In 2022, he became worried about the direction AI development was taking in filmmaking, particularly efforts by some technology companies to, as he described it in the Netflix video, “get the human out of it.”

His response was to build the alternative he wanted to see: tools that preserve what he calls the “judgement” that professional filmmakers spend decades acquiring.

“The kind that takes decades to build, experience to hone, and that only people can have,” he wrote in a statement Netflix published Thursday.

He never mentioned the company publicly during those four years, even as he became one of Hollywood’s more prominent voices on AI, including a widely quoted 2024 appearance at CNBC’s Delivering Alpha summit, where he said AI “cannot write you Shakespeare” and that its role was that of a “craftsman” rather than a “creative.”

The audience heard a philosophical statement. Ben Affleck had a company.

Netflix’s strategic logic

For Netflix, the acquisition is a rare move. The company has historically preferred to build technology in-house rather than acquire it. Its last deal of note, before the abortive Warner Bros. Discovery approach, was the December purchase of Ready Player Me, an avatar creation platform.

The InterPositive deal, according to Deadline, grew out of a conversation Affleck initiated with Netflix executives last autumn, drawing on a relationship that had already produced The Rip, the action film he co-starred in with Matt Damon released in January, and was formalized this week with a first-look deal between Netflix and Affleck’s production company, Artists Equity.

Netflix has confirmed that all 16 members of the InterPositive team will join the company. It also confirmed that InterPositive’s technology will be made available to Netflix’s creative partners, and notably, that it has no plans to sell it commercially.

This is a full acquisition, not a licensing arrangement. The tools will be exclusive to Netflix productions.

That exclusivity is arguably the sharpest strategic element of the deal. Netflix co-CEO Ted Sarandos said in 2024 that “there’s a better business and a bigger business in making content 10% better than it is making it 50% cheaper”, a framing that positioned AI as a quality tool rather than a cost-cutting one.

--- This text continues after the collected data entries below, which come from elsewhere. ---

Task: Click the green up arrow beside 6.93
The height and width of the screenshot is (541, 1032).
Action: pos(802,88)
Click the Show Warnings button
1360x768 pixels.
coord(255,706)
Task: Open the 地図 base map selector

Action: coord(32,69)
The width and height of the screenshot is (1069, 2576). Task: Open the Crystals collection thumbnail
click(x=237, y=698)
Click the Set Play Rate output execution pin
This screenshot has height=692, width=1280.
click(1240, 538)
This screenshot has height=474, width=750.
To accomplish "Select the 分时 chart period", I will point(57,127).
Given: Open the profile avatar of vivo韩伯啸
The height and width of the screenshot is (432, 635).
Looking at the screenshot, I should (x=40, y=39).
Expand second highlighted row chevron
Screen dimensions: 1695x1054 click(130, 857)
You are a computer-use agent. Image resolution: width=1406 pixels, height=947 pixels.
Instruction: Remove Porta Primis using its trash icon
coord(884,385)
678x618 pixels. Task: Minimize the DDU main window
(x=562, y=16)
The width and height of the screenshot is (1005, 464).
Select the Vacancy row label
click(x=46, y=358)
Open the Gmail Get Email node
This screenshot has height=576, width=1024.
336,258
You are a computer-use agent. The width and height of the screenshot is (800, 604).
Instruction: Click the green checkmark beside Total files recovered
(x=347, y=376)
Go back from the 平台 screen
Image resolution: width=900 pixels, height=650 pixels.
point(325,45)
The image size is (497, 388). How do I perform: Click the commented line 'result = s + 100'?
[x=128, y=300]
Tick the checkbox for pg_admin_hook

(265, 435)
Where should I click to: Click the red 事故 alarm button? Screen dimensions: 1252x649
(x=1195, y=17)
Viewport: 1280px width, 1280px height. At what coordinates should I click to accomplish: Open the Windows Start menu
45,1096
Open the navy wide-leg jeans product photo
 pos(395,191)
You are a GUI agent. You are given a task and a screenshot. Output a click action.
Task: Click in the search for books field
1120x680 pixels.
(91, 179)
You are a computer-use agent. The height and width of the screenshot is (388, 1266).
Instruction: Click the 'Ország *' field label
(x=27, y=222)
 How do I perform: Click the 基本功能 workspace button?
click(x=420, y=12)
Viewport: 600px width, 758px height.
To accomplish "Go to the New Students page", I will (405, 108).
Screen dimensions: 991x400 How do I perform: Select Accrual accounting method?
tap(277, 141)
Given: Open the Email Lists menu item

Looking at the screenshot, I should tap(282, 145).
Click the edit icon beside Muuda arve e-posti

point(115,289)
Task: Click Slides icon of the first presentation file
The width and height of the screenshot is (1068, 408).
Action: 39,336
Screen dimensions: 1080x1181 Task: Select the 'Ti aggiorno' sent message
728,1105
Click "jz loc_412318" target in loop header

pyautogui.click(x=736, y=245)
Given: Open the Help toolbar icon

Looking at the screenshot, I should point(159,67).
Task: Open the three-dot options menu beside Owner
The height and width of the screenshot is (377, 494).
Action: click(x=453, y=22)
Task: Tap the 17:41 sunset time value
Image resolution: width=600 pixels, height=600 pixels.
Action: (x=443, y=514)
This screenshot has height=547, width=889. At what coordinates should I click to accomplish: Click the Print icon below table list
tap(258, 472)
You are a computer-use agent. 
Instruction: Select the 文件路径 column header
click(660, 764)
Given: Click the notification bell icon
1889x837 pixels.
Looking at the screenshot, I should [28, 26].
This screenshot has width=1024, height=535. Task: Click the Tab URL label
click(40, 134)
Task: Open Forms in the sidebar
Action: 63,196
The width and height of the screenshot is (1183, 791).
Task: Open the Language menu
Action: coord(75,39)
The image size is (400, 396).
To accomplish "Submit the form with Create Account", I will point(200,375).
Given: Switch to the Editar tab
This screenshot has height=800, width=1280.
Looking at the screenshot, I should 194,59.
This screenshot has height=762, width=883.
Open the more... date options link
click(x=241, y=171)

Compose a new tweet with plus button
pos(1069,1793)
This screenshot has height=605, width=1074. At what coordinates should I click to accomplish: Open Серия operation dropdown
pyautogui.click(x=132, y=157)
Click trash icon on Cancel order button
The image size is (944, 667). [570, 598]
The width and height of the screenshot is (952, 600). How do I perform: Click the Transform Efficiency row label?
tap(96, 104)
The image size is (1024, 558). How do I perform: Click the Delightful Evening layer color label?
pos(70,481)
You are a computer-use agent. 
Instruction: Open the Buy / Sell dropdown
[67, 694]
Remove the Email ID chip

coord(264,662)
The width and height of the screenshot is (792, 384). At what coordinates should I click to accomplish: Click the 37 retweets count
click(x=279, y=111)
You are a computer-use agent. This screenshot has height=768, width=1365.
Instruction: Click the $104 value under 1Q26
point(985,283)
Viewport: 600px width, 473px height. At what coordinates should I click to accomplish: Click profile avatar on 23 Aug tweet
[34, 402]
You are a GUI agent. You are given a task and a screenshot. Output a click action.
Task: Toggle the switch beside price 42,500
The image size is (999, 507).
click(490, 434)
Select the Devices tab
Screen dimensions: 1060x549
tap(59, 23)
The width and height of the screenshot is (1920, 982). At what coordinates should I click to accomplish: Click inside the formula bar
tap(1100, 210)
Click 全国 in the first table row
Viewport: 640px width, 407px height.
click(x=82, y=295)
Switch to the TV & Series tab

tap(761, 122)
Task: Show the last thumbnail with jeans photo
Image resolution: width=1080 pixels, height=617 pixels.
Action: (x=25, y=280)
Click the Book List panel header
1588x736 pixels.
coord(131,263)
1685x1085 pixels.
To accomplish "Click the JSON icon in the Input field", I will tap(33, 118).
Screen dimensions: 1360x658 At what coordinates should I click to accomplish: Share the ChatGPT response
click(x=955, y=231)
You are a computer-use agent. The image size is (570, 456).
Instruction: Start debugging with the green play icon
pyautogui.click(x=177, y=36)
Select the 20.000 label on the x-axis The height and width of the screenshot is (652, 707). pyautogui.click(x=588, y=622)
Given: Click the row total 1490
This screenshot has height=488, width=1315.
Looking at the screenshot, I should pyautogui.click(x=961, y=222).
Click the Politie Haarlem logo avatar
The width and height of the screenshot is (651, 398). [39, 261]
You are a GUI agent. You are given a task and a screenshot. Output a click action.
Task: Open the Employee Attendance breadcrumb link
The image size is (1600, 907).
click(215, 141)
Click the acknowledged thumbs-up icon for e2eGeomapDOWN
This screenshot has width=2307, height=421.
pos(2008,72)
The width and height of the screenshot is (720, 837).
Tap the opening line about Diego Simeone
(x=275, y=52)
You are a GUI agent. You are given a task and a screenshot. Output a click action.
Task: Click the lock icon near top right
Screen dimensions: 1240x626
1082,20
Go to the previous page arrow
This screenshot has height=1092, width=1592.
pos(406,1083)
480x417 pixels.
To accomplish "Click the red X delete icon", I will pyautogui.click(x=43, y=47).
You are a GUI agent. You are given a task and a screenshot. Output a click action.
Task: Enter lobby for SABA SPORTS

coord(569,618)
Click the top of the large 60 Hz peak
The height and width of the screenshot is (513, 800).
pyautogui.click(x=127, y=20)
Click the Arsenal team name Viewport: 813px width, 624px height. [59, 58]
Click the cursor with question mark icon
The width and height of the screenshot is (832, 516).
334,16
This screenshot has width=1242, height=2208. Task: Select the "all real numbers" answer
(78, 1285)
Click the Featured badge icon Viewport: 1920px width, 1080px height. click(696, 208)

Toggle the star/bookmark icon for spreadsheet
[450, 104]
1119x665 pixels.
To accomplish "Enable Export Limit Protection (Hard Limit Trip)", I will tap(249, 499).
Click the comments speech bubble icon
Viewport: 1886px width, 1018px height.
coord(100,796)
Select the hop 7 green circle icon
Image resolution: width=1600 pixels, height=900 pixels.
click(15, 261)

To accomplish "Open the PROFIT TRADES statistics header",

InterPositive fits that framing precisely. If the technology works as described, it gives Netflix’s productions a post-production capability that competitors will not have access to.

The union question

Whether Hollywood’s unions will accept that framing is the harder question. The deals writers and actors struck after the 2023 strikes established constraints on AI use, but those agreements are now being renegotiated, and the industry has shifted considerably in the intervening years.

Unions have focused primarily on the risk of synthetic performances, AI actors replacing human ones, and on the use of AI to avoid paying writers for creative work. InterPositive, by design, does neither.

What it does do is make certain below-the-line work, the relighting, compositing, and continuity management that employs large numbers of visual effects professionals — faster and, potentially, cheaper to execute.

Ben Affleck’s framing carefully positions the technology as expanding creative freedom rather than reducing headcount. Netflix’s framing echoes this. Whether the people whose jobs most directly intersect with what InterPositive does will read it the same way is something Thursday’s announcement cannot settle.

Affleck acknowledged as much in his CNBC remarks, noting that AI would “disintermediate the more laborious, less creative, and more costly aspects of filmmaking” and lower the barrier to entry for emerging filmmakers.

That is genuinely true. It is also a description of work that somebody, currently, is being paid to do.

The acquisition is a shrewd move by Netflix, acquiring proprietary technology, locking out competitors, and securing a credible filmmaker as its public face for AI in the creative process, all in one deal.

Whether that positions the company well or badly as the next round of labour negotiations unfolds depends entirely on how those negotiations go.